# [Dataset entries]
____________
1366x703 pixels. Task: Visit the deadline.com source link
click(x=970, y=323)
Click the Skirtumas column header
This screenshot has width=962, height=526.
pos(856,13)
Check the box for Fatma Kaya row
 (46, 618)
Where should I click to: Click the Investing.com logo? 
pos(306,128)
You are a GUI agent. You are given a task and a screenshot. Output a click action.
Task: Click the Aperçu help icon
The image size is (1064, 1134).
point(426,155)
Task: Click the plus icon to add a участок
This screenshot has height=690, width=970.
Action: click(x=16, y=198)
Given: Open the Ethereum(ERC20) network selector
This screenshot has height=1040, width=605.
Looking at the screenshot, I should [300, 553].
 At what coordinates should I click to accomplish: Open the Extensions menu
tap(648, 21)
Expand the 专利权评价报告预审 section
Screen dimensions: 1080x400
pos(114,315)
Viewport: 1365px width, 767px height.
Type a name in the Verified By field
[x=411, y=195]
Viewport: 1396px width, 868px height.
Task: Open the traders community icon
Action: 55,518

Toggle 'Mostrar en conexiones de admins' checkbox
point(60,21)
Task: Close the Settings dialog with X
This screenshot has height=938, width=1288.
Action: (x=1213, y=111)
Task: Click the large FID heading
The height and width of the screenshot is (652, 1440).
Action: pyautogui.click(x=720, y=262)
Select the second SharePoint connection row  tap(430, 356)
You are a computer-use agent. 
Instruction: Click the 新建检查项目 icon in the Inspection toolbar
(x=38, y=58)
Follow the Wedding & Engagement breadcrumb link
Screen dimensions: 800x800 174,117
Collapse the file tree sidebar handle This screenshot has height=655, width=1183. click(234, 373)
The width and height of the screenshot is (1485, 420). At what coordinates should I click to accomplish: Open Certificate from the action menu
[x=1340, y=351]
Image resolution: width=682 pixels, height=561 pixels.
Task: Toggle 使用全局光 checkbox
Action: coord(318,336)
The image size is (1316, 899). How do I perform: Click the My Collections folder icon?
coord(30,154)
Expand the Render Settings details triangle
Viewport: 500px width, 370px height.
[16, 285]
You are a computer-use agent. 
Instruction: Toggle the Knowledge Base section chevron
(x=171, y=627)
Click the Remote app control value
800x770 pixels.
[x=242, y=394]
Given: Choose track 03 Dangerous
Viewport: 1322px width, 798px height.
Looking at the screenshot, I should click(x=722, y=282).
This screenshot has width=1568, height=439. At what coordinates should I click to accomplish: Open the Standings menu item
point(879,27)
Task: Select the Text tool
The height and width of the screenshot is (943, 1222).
____________
# [What is expected]
Make an exact copy of every record listed above.

# [Reply to the task]
1366x703 pixels. Task: Visit the deadline.com source link
click(x=970, y=323)
Click the Skirtumas column header
This screenshot has width=962, height=526.
pos(856,13)
Check the box for Fatma Kaya row
 (46, 618)
Where should I click to: Click the Investing.com logo? 
pos(306,128)
You are a GUI agent. You are given a task and a screenshot. Output a click action.
Task: Click the Aperçu help icon
The image size is (1064, 1134).
point(426,155)
Task: Click the plus icon to add a участок
This screenshot has height=690, width=970.
Action: click(x=16, y=198)
Given: Open the Ethereum(ERC20) network selector
This screenshot has height=1040, width=605.
Looking at the screenshot, I should [300, 553].
 At what coordinates should I click to accomplish: Open the Extensions menu
tap(648, 21)
Expand the 专利权评价报告预审 section
Screen dimensions: 1080x400
pos(114,315)
Viewport: 1365px width, 767px height.
Type a name in the Verified By field
[x=411, y=195]
Viewport: 1396px width, 868px height.
Task: Open the traders community icon
Action: 55,518

Toggle 'Mostrar en conexiones de admins' checkbox
point(60,21)
Task: Close the Settings dialog with X
This screenshot has height=938, width=1288.
Action: (x=1213, y=111)
Task: Click the large FID heading
The height and width of the screenshot is (652, 1440).
Action: pyautogui.click(x=720, y=262)
Select the second SharePoint connection row  tap(430, 356)
You are a computer-use agent. 
Instruction: Click the 新建检查项目 icon in the Inspection toolbar
(x=38, y=58)
Follow the Wedding & Engagement breadcrumb link
Screen dimensions: 800x800 174,117
Collapse the file tree sidebar handle This screenshot has height=655, width=1183. click(234, 373)
The width and height of the screenshot is (1485, 420). At what coordinates should I click to accomplish: Open Certificate from the action menu
[x=1340, y=351]
Image resolution: width=682 pixels, height=561 pixels.
Task: Toggle 使用全局光 checkbox
Action: coord(318,336)
The image size is (1316, 899). How do I perform: Click the My Collections folder icon?
coord(30,154)
Expand the Render Settings details triangle
Viewport: 500px width, 370px height.
[16, 285]
You are a computer-use agent. 
Instruction: Toggle the Knowledge Base section chevron
(x=171, y=627)
Click the Remote app control value
800x770 pixels.
[x=242, y=394]
Given: Choose track 03 Dangerous
Viewport: 1322px width, 798px height.
Looking at the screenshot, I should click(x=722, y=282).
This screenshot has width=1568, height=439. At what coordinates should I click to accomplish: Open the Standings menu item
point(879,27)
Task: Select the Text tool
The height and width of the screenshot is (943, 1222).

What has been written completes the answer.